Assigned task: Using the listing below, print exactly everything from the line with "Open settings gear in left sidebar" down to the line with "You are a GUI", both included, and nothing more.

________________________________________

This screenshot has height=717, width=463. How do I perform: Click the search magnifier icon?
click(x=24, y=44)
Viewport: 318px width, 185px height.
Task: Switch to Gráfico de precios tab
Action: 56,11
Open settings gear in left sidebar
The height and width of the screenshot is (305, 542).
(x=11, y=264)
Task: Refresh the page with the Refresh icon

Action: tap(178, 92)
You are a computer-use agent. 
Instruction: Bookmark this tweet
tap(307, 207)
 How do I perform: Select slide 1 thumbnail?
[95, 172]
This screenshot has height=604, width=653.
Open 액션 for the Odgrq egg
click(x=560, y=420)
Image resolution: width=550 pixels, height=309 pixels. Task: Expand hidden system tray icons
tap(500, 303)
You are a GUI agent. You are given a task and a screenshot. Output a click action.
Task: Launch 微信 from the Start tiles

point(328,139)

________________________________________

Answer area:
Open settings gear in left sidebar
The height and width of the screenshot is (305, 542).
(x=11, y=264)
Task: Refresh the page with the Refresh icon

Action: tap(178, 92)
You are a computer-use agent. 
Instruction: Bookmark this tweet
tap(307, 207)
 How do I perform: Select slide 1 thumbnail?
[95, 172]
This screenshot has height=604, width=653.
Open 액션 for the Odgrq egg
click(x=560, y=420)
Image resolution: width=550 pixels, height=309 pixels. Task: Expand hidden system tray icons
tap(500, 303)
You are a GUI agent. You are given a task and a screenshot. Output a click action.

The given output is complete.